Pixel coordinate grounding data
_ _ _

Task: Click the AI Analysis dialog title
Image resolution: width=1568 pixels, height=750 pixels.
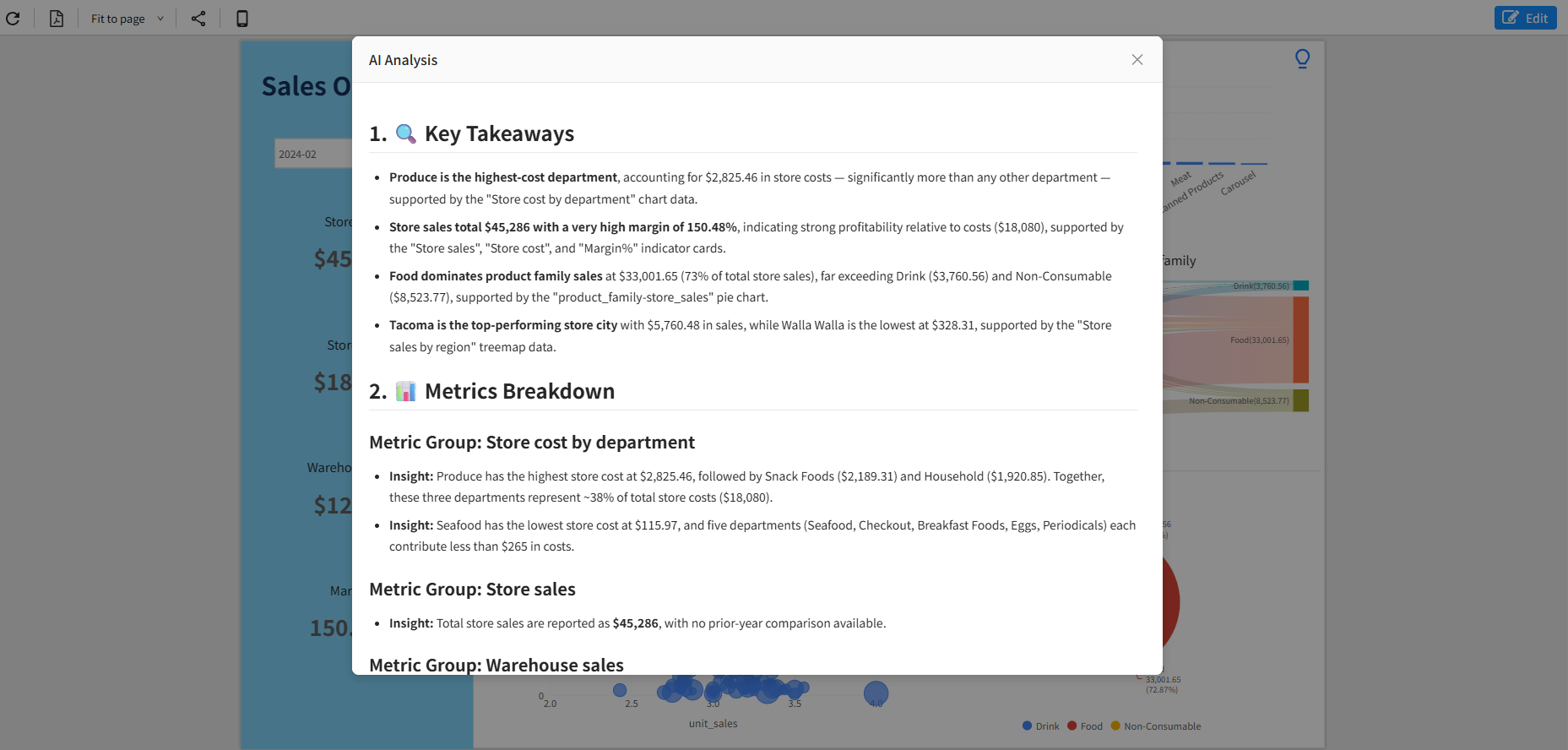Action: 403,60
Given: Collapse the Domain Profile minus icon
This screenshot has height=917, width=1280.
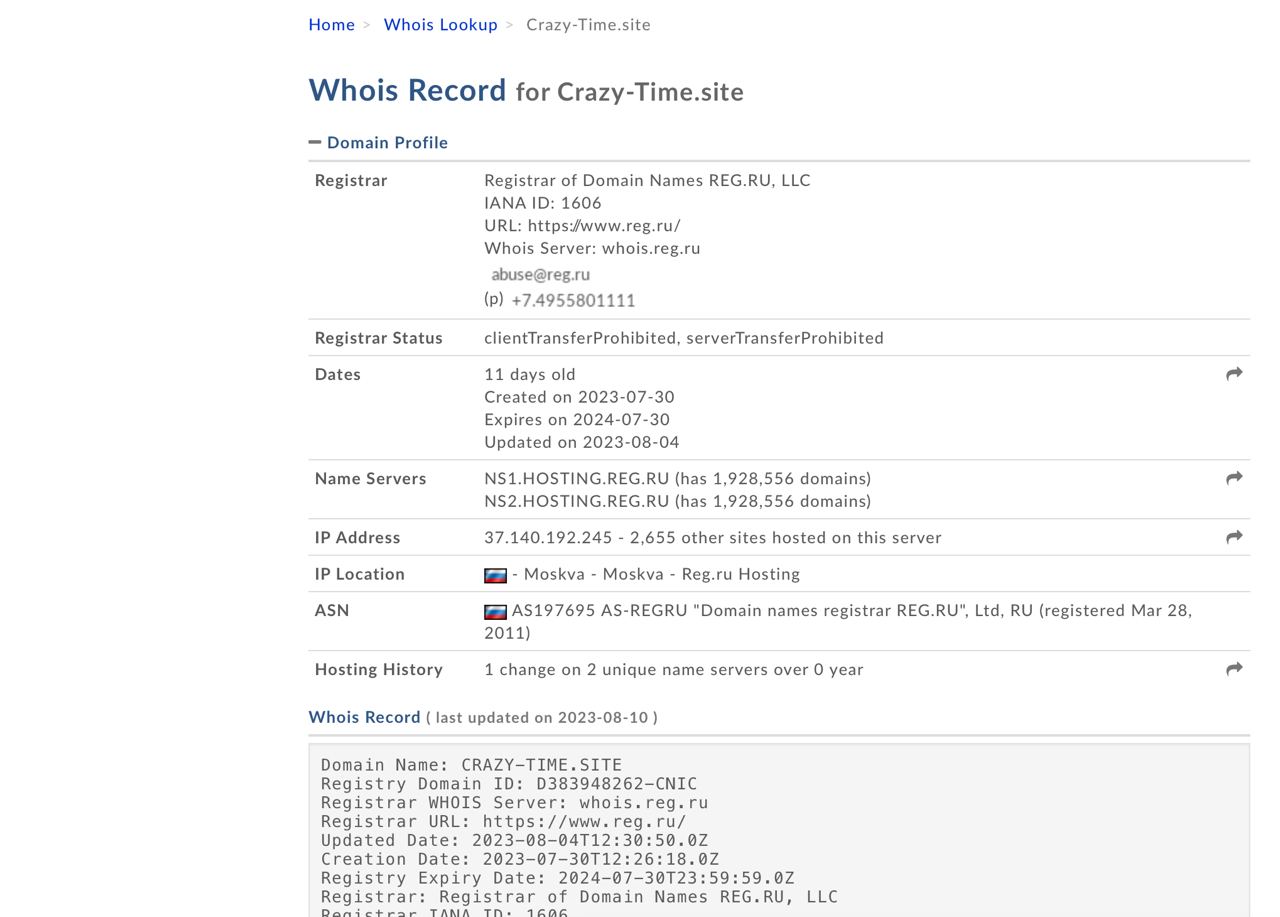Looking at the screenshot, I should click(x=315, y=143).
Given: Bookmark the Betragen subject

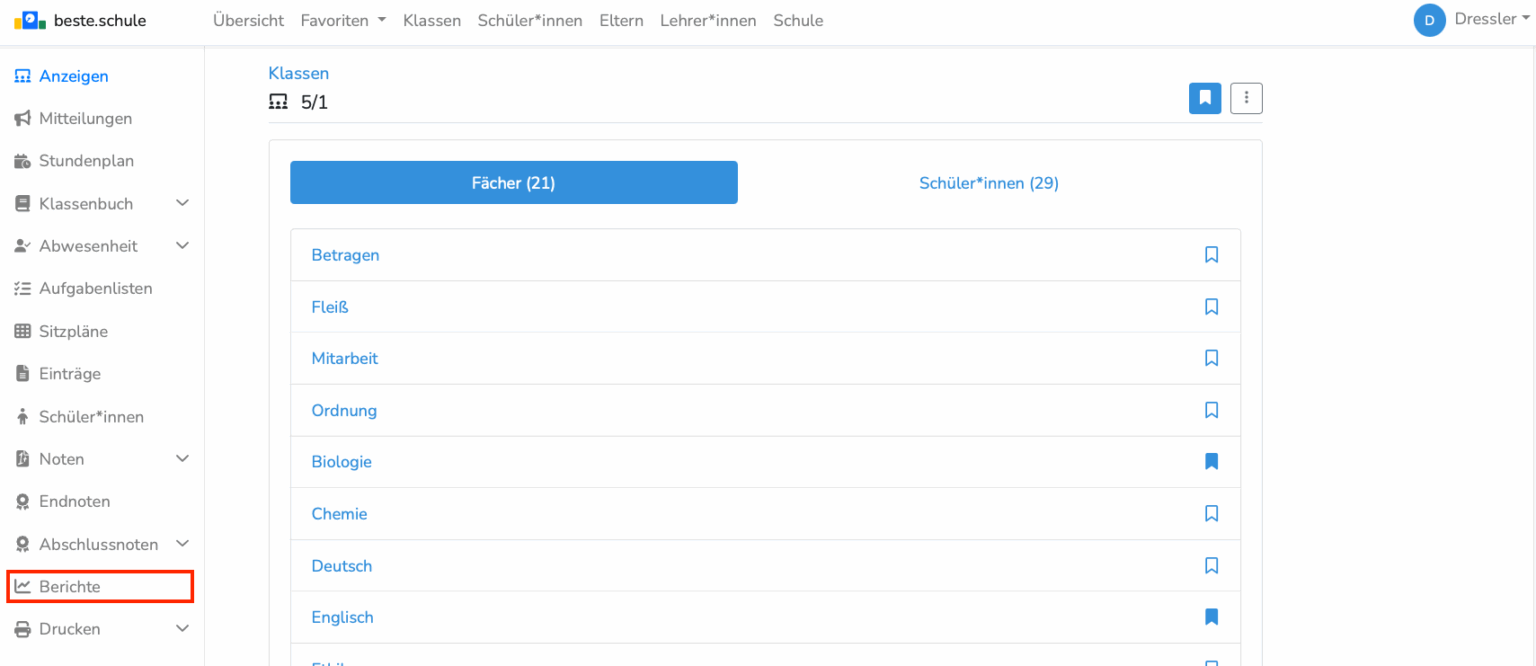Looking at the screenshot, I should pos(1211,255).
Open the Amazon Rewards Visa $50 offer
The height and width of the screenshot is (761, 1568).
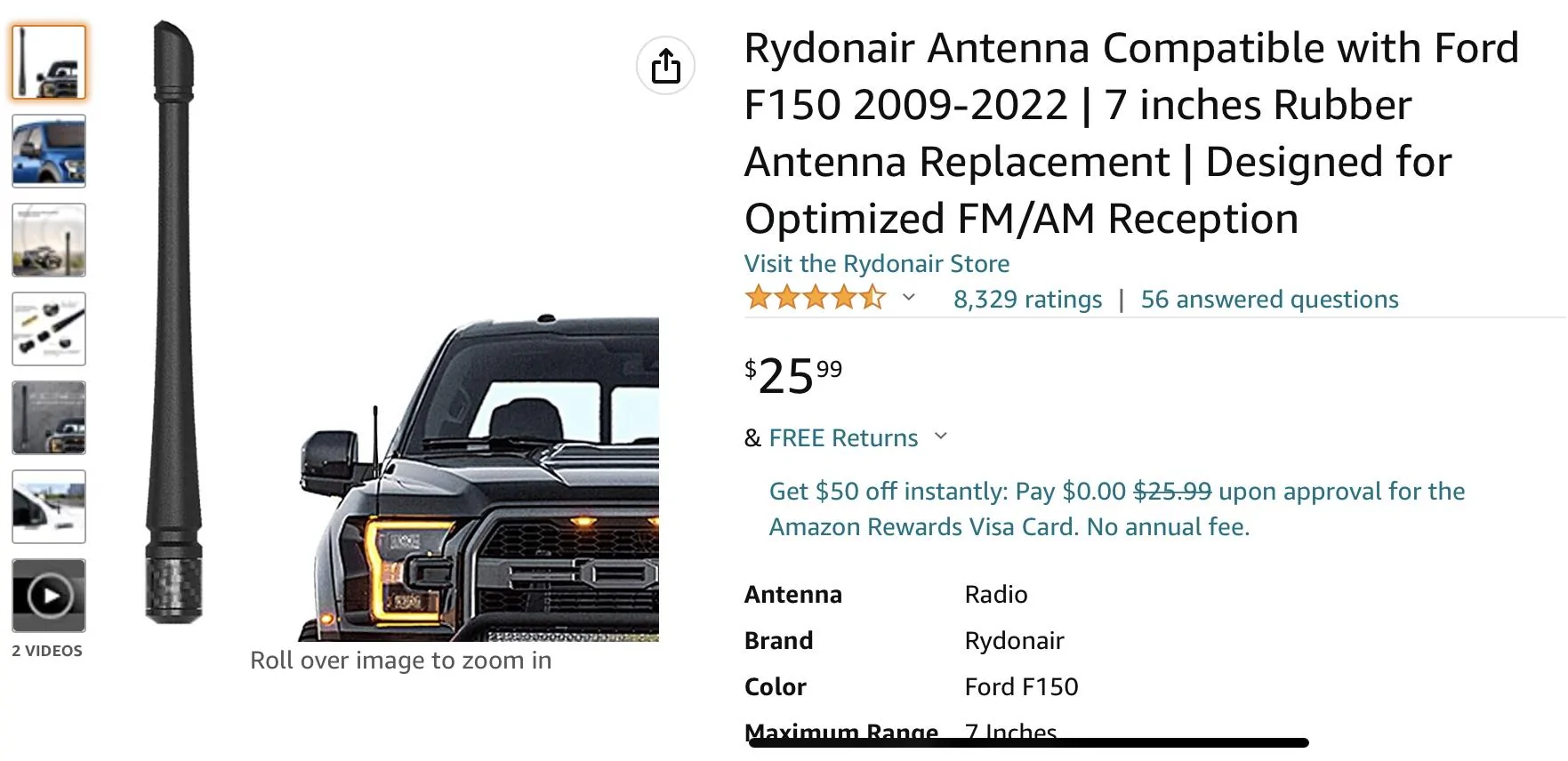(1116, 509)
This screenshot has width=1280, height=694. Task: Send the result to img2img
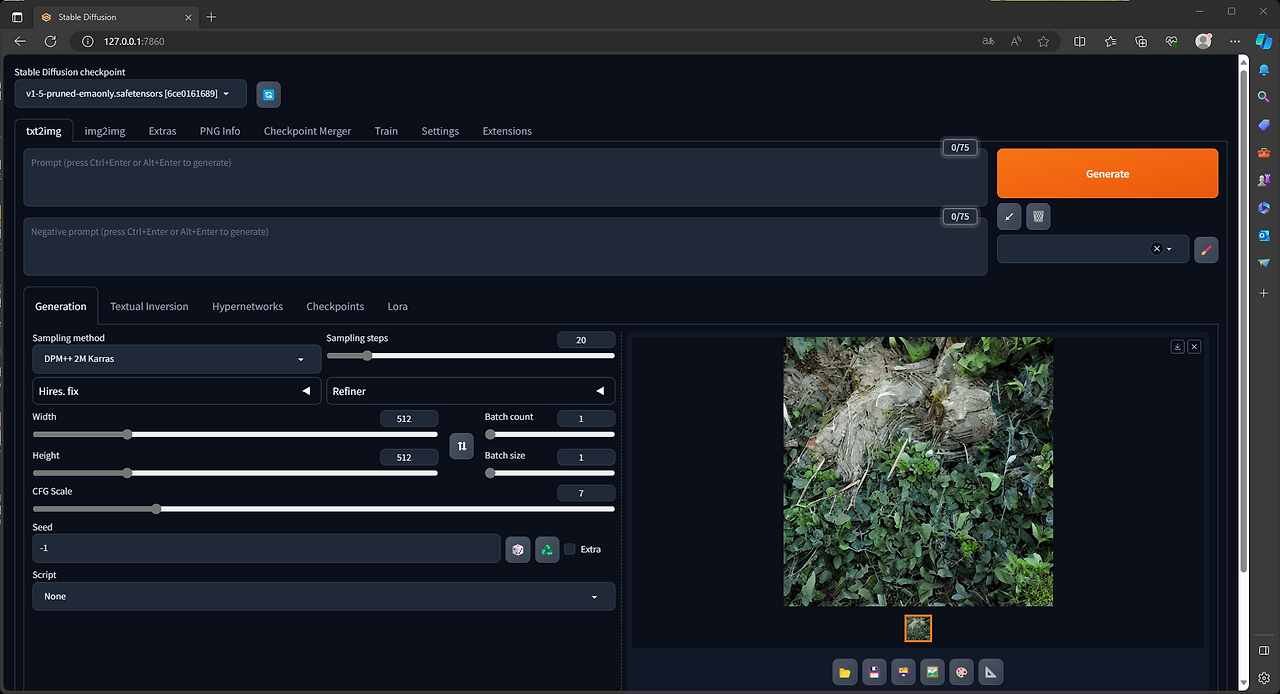click(x=932, y=671)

_ _ _

What is expected:
I'd like every record above written out again exactly, without the pictures.

Task solution:
Task: Click the AI Analysis dialog title
Image resolution: width=1568 pixels, height=750 pixels.
Action: 403,60
Given: Collapse the Domain Profile minus icon
This screenshot has height=917, width=1280.
Looking at the screenshot, I should click(x=315, y=143).
Given: Bookmark the Betragen subject

Looking at the screenshot, I should pos(1211,255).
Open the Amazon Rewards Visa $50 offer
The height and width of the screenshot is (761, 1568).
(1116, 509)
This screenshot has width=1280, height=694. Task: Send the result to img2img
click(x=932, y=671)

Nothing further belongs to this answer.